Recorded information section start
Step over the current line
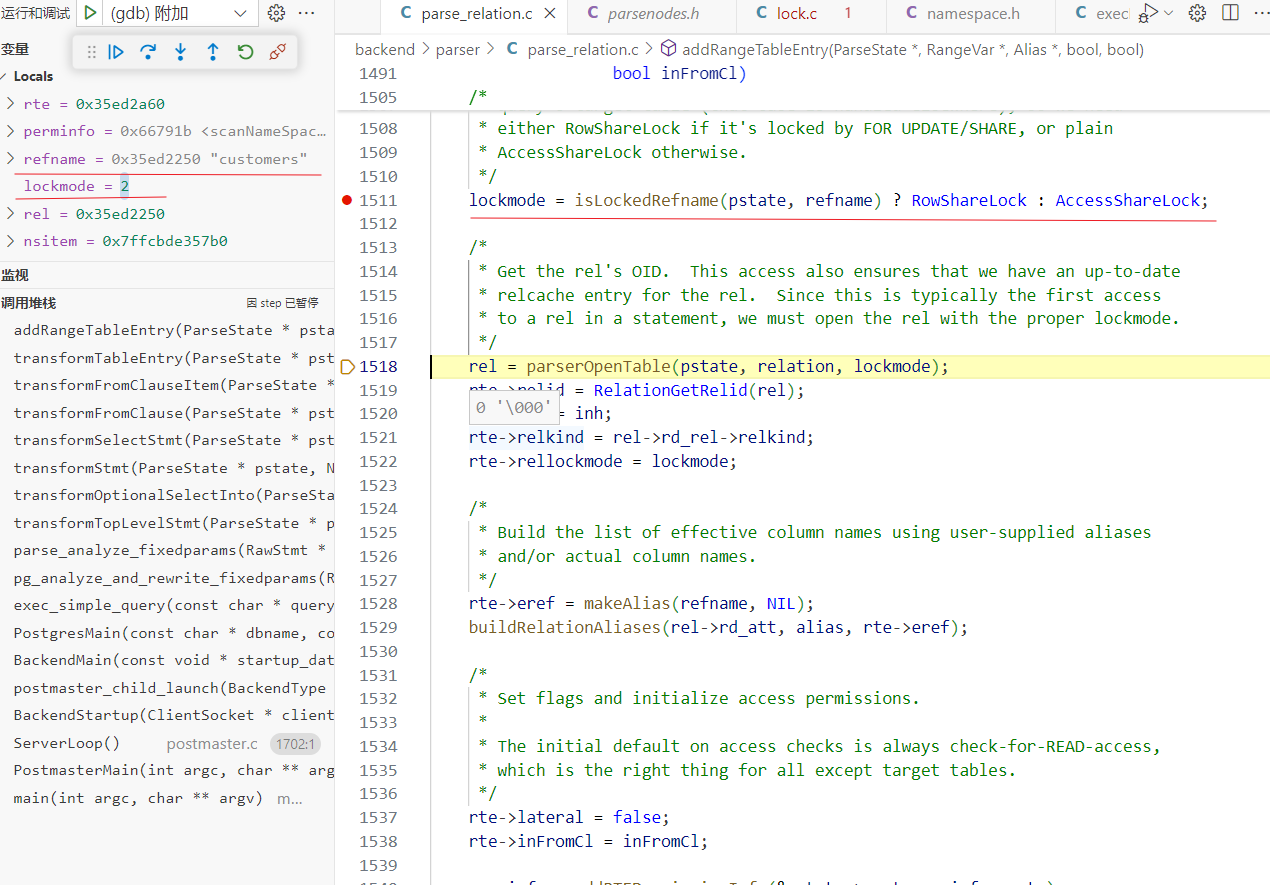click(149, 52)
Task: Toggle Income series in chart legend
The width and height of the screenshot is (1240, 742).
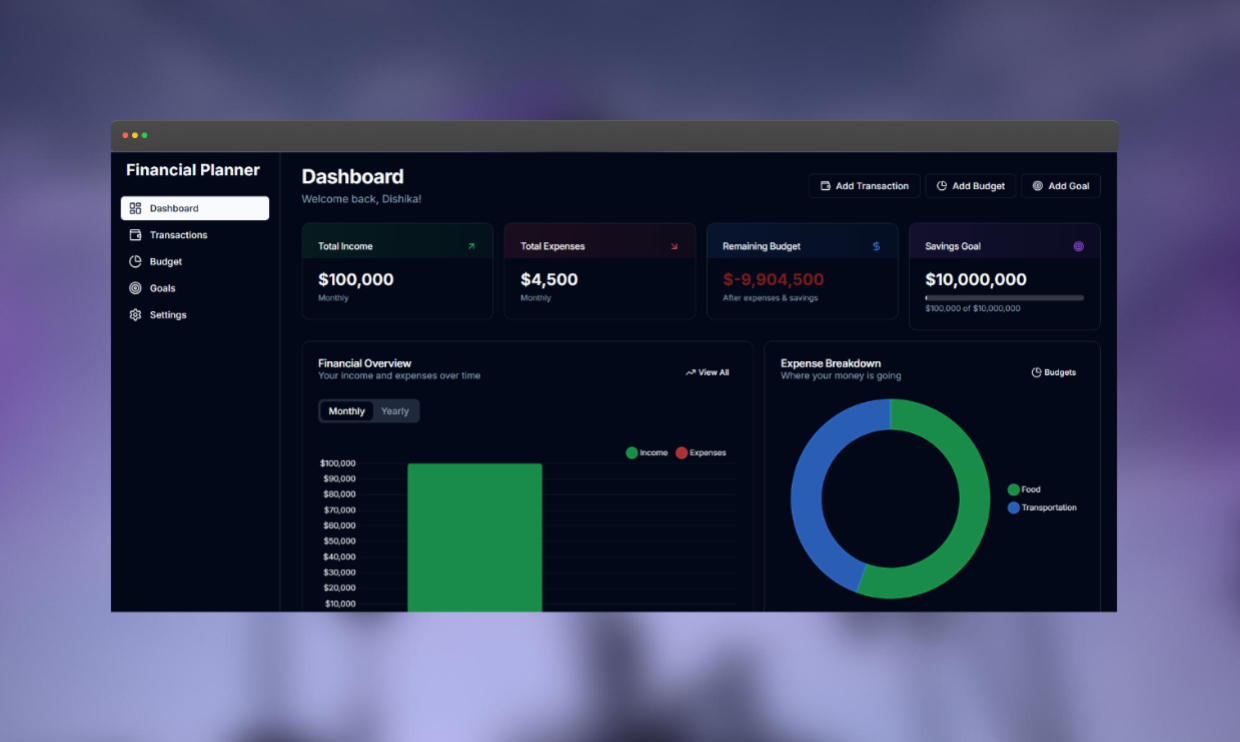Action: click(x=646, y=453)
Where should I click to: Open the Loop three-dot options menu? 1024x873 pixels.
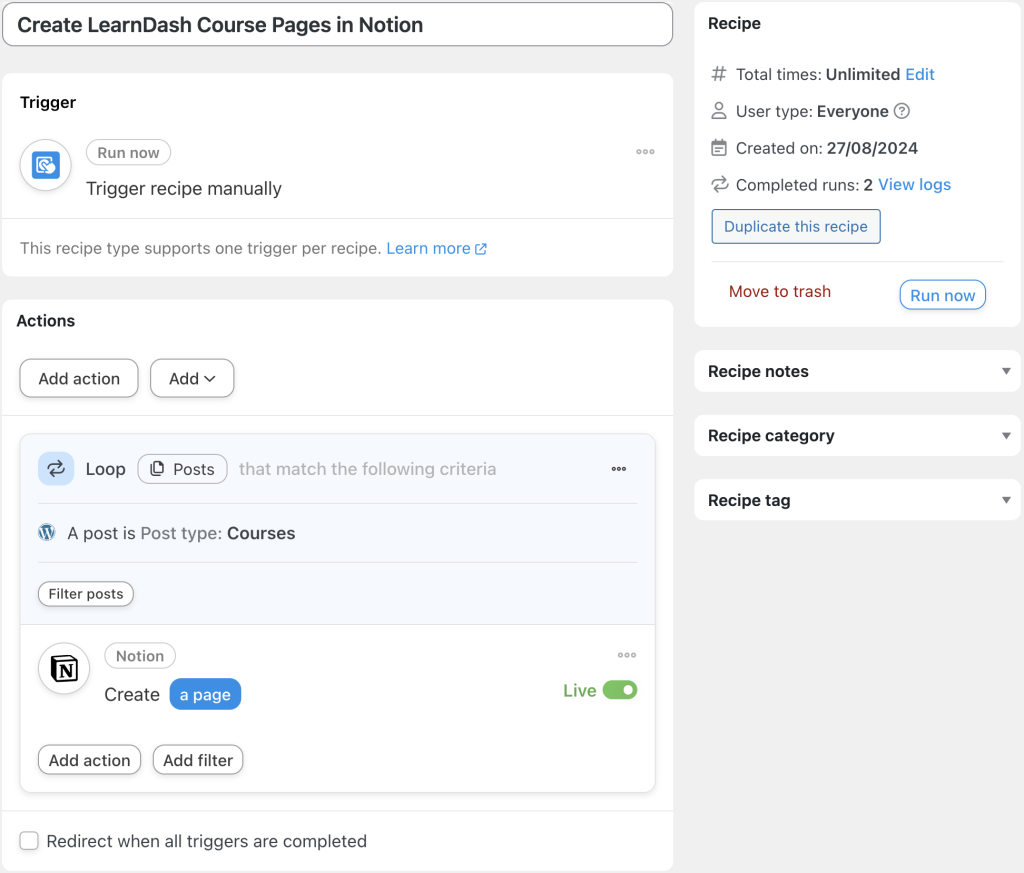[x=619, y=469]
Recorded information section end
## [Exercise directions]
Would you repeat the entries exactly, keeping the images out?

## [Answer section]
Step over the current line
click(149, 52)
Task: Toggle Income series in chart legend
The width and height of the screenshot is (1240, 742).
Action: click(x=646, y=453)
Where should I click to: Open the Loop three-dot options menu? 1024x873 pixels.
[x=619, y=469]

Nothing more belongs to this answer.